● Metin
# # # # #
Serbest gazeteci Stuart Palley, Angeles Ulusal Parkı'nda çıkan yangın sırasında
Temmuz 2016 (fotoğraf: Jason Hobby / niemanstoryboard.org)
Sınır Tanımayan Gazeteciler (RSF) bu yıl 22 Ağustos denk gelen ve insanlığın doğa üzerindeki yıllık talebinin, dünyadaki doğal kaynakların yenilenme hızını aştığı gün olarak tanımlanan “Dünya Limit Aşımı Günü”ne çevre haberleri yapan gazeteciler için bir rapor hazırladı.
Raporda çevre haberleri yapan gazetecilerin de risk altında olduğu ifade edilen raporda son 5 yılda 10 gazetecinin yaptığı haberler nedeniyle öldürüldüğü, 53 gazetecinin ise hak ihlali yaşadığını kaydetti.
Hak ihlalleri ve gazetecilerim karşılaştığı tehlikeler en son Filipinler’de çalışan ABD’li gazeteci Brandon Lee’nin, 2019’da uğradığı bir saldırıdan kurtulmasıyla gündeme gelmişti.
Filipinler’in kuzeyindeki takımadalardaki çevre sorunlarını yazdığı için "sosyal medyada sürekli tehdit ve tacize maruz kaldığını" söyleyen ve "hükümetlerin örtbas etmek istediği adaletsizlikleri kınayan” Lee, Ağustos 2019'da uğradığı cinayet girişiminden yaralı kurtulmuştu.
Lee'ye yönelik cinayet girişimi, RSF'nin Aralık 2015'ten bu yana kaydettiği, çevre haberlerine ilişkin 53 ihlalden yalnızca biri.
Kayıtlara göre ormansızlaşmadan, yasadışı madencilikten, arazi gaspları, endüstriyel faaliyetler ve inşaat projelerinden kaynaklanan çevresel etkileri araştırdığı için her yıl ortalama iki gazeteci öldürülüyor.
10 yılda 20 gazeteci
Geçtiğimiz on yılda çevresel konuları haber yaptığı için 20 gazeteci öldü, bu gazetecilerden 10'u son beş yıl içinde hayatını kaybetti.
# # # # #
● Toplanan malzeme

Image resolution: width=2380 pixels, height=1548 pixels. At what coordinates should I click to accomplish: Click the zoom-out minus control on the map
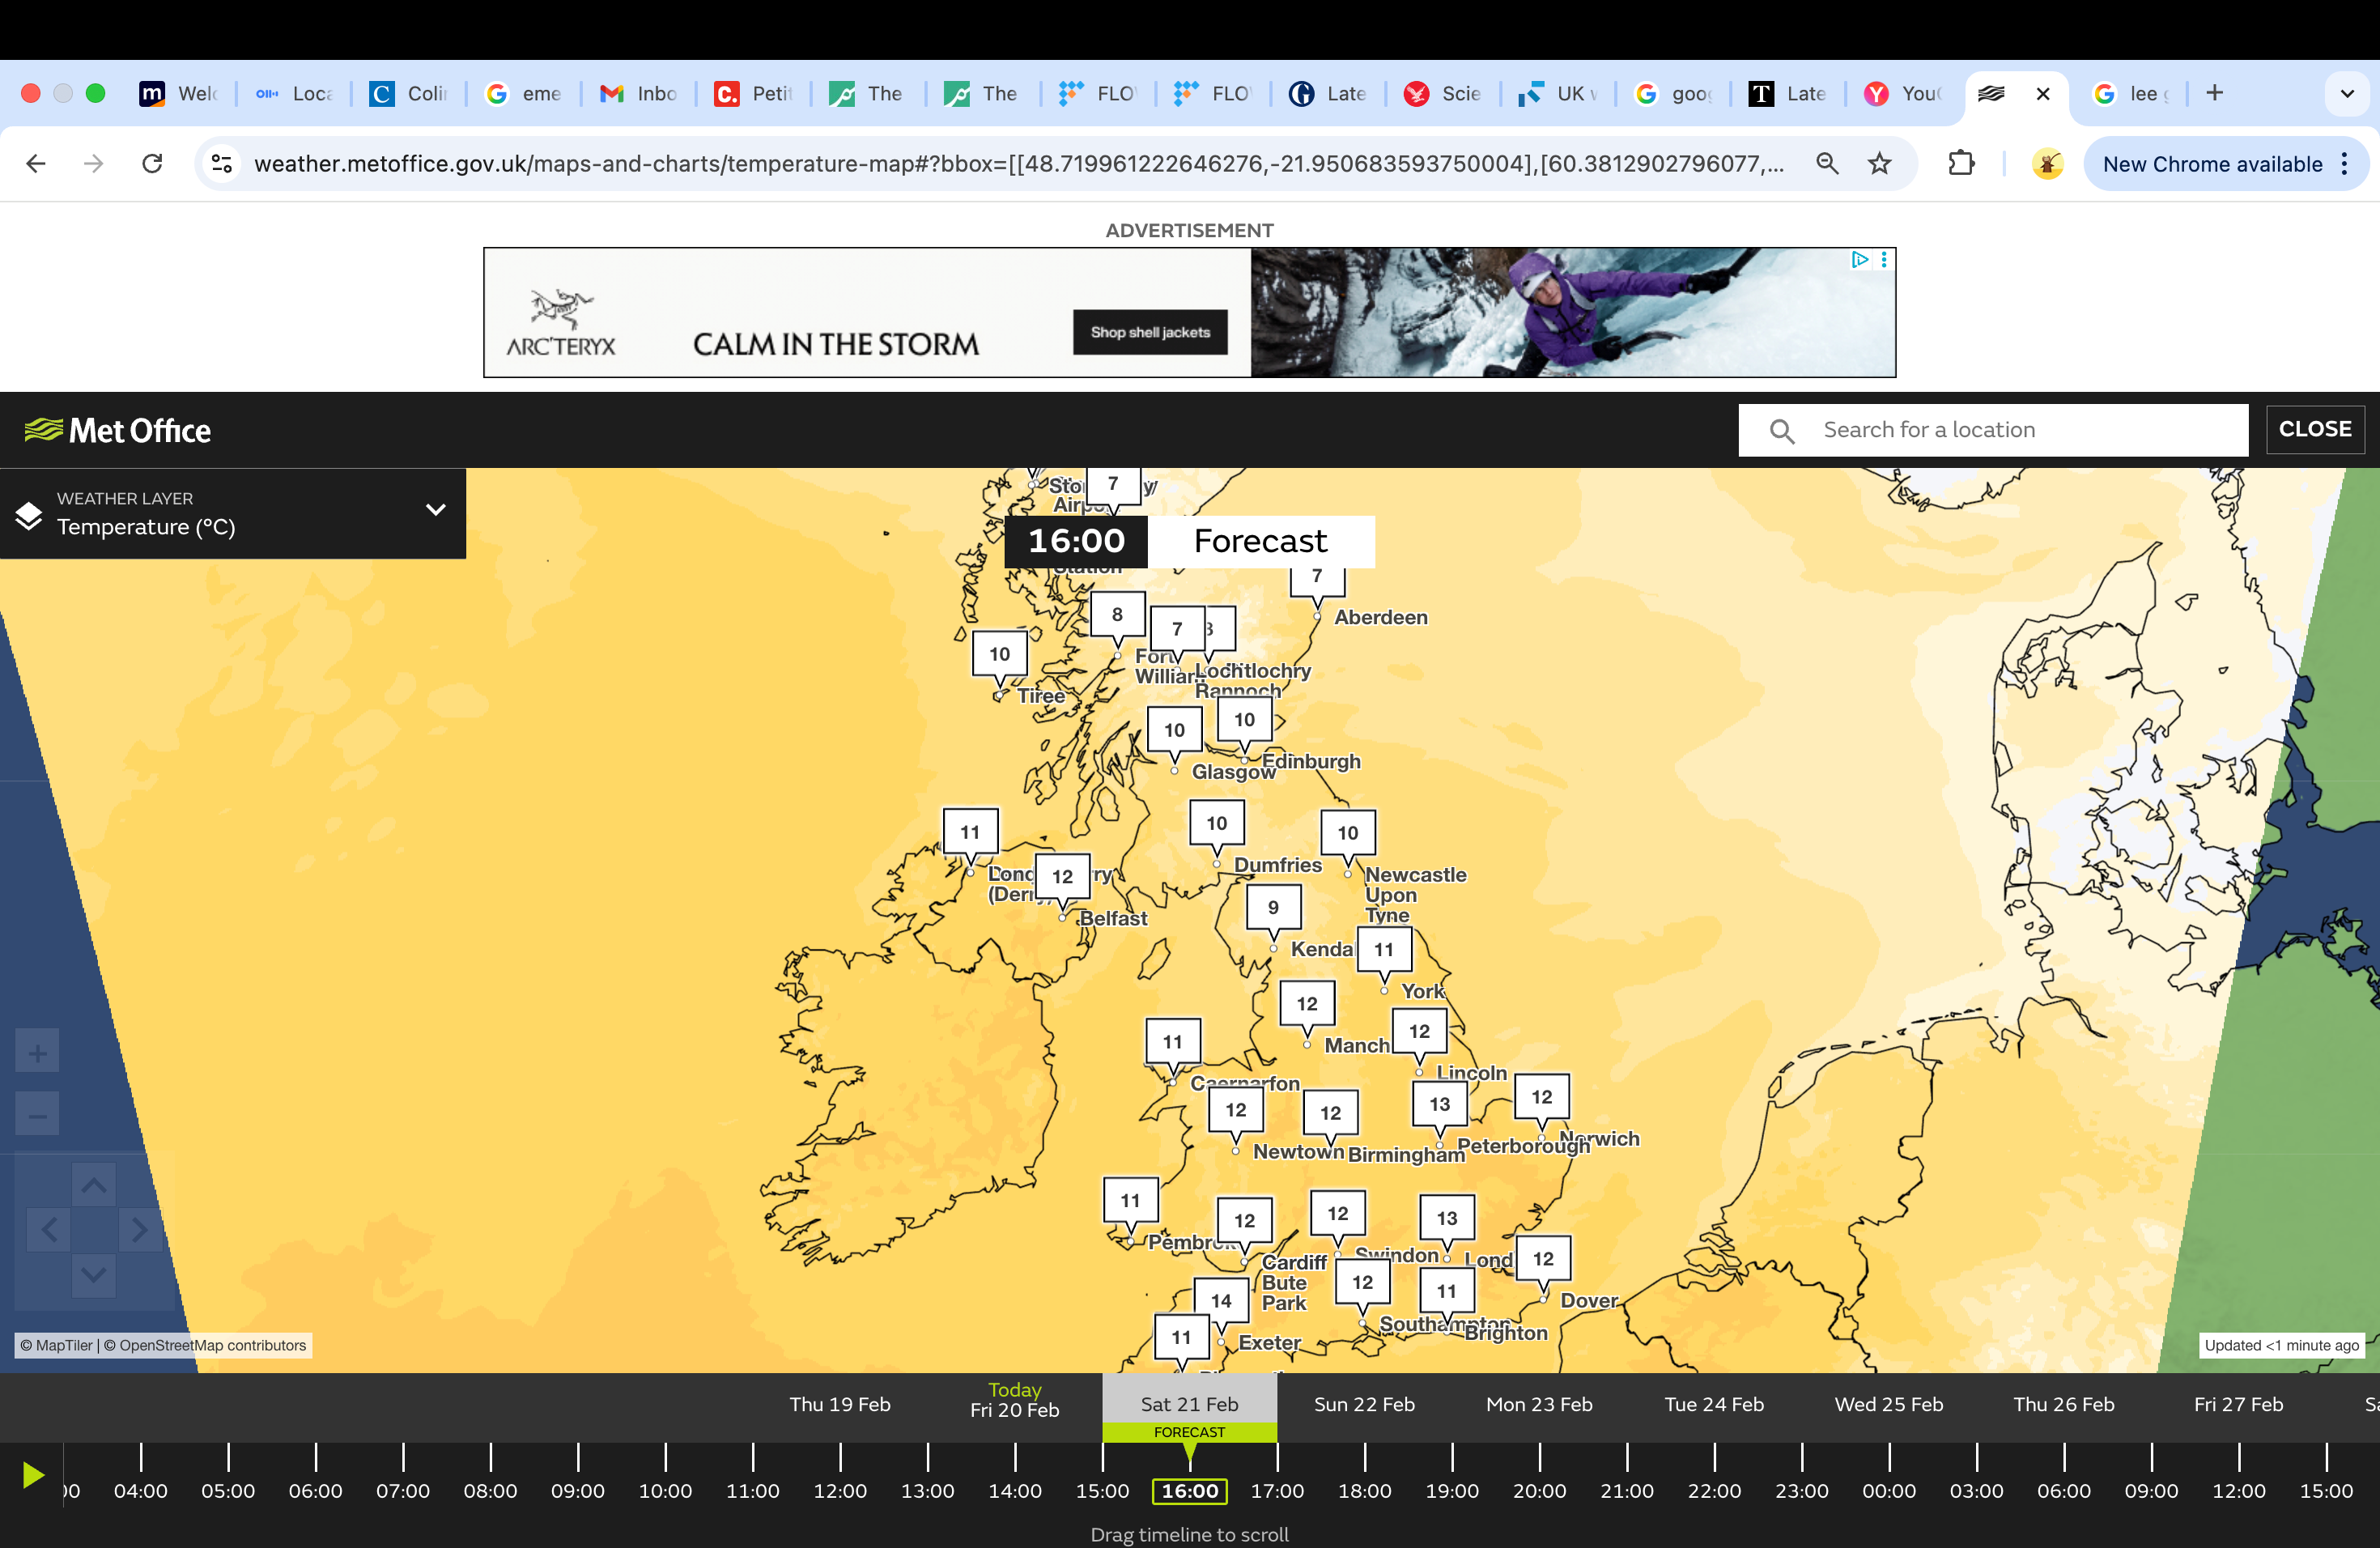tap(37, 1113)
# # # # #
● Görev 1
Çevre gazeteciliği metnine göre Brandon Lee, cinayet girişimine hangi ay ve yılda uğradı?
● Görev 2
Çevre haberleri yapan gazetecilere yönelik şiddeti anlatan metni son cümlesinden devam ettirin.

● Alıştırma cevabı 1
Ağustos 2019'da.

● Alıştırma cevabı 2
Raporda son 5 yılda öldürülen 9 gazetecinin cinayetinin şüpheye yer bırakmayacak nitelikte olduğu ifade edildi. Bu gazetecilerden dördü Hindistan’da ikisi Kolombiya’da, biri Meksika, biri Filipinler ve biri de Myanmar’da öldürüldü.
Hindistan'ın kuzeyindeki Uttar Pradesh eyaletinde günlük çıkan Kampu Mail gazetesinin muhabiri Shubham Mani Tripathi, Haziran 2020'de üçü başından olmak üzere altı kez vuruldu.
Gazeteci ölümünden kısa süre önce paylaştığı Facebook gönderisinde, yasadışı kum madenciliğiyle ilgili arazi gasplarını takip ettiği için "kum mafyası" tarafından öldürülmekten korktuğunu söylemişti.
Önce hapis sonra cinayet
Açıkça öldürülen dokuz gazeteciye ek olarak, bir gazeteci 2018'de Endonezya Borneo'da hapishanedeyken şüpheli bir şekilde öldü. Muhammed Yusuf, arazi gasplarını yazarken, bir palmiye yağı şirketini karaladığı gerekçesiyle hapse atılmıştı. Eşi gazetecinin boynunun arkasındaki morluk nedeniyle doğal yollardan ölmediğine inanıyor.
“Son beş yılın ölü sayısı daha yüksek olabilirdi” denilen raporda Nation Media Group muhabiri Joseph Oduha‘ın , Güney Sudan'daki uluslararası petrol şirketlerinin faaliyetlerinin yol açtığı kirlilikten kaynaklanan insan ölümlerini haber yaptığı için taciz edildiği, gözaltına alındığı, işkence gördüğü ve 2019'da ülkeden kaçmadan önce “ulusal güvenliği tehlikeye atmakla” suçlandığı ifade edildi.
Benzer şekilde raporda çevre konularında uzmanlaşmış Alberto Castaño ve María Lourdes Zimmermann, öldürülmemek için Kolombiya'dan kaçtığı ifade edildi.
Vakaların yüzde 66'sı Asya ve Amerika'da
Çevre gazetecilerine yönelik tacizler, dünyanın tüm kıtalarında meydana gelse de kaydedilen vakaların yüzde 66’sı Asya ve Amerika’da yaşandı.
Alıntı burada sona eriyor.